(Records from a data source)
##############################

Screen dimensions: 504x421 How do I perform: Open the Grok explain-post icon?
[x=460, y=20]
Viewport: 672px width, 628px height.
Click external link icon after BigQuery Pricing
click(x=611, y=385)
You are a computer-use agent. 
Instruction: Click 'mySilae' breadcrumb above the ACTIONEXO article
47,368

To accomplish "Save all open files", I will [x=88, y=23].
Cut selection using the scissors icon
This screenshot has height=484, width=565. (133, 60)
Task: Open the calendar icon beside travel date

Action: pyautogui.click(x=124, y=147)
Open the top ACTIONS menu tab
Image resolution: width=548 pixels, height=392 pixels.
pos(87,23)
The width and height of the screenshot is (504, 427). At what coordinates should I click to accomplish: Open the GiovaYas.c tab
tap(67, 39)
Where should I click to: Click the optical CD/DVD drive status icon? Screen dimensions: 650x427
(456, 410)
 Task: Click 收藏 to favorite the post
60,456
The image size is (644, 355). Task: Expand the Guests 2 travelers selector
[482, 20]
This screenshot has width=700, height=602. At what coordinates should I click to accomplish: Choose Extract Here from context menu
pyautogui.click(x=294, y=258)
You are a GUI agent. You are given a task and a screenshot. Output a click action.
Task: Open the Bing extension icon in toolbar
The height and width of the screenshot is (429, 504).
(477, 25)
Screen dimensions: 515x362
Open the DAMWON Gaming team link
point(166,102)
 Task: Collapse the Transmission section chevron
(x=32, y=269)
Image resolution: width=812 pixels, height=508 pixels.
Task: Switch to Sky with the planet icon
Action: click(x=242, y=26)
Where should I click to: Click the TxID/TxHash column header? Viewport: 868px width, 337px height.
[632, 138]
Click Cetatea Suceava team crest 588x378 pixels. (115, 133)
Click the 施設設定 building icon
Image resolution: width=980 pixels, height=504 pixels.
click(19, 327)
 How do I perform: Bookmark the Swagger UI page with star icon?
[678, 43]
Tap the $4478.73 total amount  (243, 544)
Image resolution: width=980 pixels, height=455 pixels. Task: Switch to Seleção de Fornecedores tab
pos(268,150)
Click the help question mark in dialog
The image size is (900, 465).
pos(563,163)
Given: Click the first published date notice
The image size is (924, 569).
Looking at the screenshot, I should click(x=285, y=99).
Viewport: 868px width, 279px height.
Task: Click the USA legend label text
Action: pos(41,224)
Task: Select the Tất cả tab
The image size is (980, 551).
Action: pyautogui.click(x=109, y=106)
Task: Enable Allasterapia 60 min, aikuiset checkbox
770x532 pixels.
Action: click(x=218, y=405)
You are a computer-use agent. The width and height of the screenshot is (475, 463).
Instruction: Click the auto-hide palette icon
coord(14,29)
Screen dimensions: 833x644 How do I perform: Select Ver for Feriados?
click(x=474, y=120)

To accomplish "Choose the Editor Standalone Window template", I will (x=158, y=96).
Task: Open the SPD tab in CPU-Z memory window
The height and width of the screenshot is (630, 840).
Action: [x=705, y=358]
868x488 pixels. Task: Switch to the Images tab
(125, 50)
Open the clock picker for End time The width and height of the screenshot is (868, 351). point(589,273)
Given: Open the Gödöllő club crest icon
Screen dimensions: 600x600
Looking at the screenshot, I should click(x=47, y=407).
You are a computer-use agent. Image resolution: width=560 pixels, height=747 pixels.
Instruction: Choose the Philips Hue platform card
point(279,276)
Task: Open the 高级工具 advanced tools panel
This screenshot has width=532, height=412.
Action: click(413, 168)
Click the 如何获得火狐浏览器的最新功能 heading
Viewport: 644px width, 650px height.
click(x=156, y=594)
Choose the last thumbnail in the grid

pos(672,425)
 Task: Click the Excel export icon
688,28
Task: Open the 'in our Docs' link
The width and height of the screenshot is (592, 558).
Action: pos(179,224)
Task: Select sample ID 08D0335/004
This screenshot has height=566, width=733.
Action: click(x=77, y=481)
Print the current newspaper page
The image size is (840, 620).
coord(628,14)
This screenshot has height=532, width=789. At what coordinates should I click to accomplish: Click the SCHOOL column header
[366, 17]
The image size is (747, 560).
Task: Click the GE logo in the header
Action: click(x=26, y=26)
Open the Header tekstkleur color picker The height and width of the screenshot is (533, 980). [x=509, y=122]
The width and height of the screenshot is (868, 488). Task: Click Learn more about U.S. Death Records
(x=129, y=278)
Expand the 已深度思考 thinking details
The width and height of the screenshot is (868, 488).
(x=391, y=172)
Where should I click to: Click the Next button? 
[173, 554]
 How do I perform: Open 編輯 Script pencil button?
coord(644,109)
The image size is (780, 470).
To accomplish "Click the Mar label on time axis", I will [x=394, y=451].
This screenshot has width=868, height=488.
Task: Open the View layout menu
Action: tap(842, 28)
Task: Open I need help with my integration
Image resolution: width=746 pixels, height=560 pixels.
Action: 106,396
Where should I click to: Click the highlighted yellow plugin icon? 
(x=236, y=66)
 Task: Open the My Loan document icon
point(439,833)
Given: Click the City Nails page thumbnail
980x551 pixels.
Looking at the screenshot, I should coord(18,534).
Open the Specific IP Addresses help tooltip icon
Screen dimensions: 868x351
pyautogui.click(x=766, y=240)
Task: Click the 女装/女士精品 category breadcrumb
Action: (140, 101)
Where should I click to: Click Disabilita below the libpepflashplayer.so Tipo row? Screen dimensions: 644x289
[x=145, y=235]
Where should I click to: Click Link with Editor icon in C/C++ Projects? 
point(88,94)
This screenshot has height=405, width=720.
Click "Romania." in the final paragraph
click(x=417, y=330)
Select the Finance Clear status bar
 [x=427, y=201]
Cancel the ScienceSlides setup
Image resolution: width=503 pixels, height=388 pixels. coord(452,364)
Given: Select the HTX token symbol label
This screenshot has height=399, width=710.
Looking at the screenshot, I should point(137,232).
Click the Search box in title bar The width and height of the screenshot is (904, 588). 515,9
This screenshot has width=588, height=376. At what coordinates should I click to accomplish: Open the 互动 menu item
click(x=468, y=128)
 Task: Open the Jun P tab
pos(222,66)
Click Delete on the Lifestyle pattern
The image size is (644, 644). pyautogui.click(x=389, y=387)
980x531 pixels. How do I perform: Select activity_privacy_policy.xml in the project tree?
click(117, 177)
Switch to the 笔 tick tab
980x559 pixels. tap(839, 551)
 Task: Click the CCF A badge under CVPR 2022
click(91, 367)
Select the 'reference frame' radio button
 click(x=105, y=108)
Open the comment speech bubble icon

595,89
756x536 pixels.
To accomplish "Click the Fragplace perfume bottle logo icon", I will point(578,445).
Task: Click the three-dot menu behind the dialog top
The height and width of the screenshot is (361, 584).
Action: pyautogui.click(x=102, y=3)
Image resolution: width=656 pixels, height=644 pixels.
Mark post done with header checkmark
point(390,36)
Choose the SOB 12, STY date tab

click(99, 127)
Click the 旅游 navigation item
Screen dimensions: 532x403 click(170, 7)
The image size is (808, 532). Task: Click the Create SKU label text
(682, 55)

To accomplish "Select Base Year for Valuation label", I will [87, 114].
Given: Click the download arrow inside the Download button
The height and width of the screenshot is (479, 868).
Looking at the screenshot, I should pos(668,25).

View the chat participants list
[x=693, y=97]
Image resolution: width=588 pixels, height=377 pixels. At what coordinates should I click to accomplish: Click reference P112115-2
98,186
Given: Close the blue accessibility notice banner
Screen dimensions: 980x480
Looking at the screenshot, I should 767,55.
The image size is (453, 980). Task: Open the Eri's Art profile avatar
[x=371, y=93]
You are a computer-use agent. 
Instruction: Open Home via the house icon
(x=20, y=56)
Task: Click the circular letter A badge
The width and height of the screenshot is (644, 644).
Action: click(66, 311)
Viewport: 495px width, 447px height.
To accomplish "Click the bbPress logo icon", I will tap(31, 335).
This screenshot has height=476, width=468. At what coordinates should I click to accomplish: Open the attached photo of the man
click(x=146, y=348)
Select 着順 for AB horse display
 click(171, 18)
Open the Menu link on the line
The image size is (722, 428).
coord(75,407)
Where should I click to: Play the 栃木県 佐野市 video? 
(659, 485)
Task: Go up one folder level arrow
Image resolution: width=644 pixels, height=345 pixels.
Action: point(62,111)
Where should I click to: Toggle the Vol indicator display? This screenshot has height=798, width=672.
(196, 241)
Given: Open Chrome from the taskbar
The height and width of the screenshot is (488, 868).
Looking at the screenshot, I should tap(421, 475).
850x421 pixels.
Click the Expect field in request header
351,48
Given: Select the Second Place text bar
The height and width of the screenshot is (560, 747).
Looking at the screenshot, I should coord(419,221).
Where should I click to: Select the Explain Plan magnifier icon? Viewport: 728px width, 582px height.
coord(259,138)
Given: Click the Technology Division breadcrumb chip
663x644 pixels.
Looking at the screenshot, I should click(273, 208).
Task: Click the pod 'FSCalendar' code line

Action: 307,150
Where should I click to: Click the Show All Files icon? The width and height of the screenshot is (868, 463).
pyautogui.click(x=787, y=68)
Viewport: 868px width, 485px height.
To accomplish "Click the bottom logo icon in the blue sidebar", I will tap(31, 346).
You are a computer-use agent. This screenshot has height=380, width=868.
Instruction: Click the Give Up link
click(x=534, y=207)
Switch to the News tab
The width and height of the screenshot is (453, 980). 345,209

##############################

WHAT YOU SHOULD DO =
Only lines containing the word "notice" should appear in the answer, and every such line from the records above must be there.

WRITTEN ANSWER =
Given: Click the first published date notice
Given: Close the blue accessibility notice banner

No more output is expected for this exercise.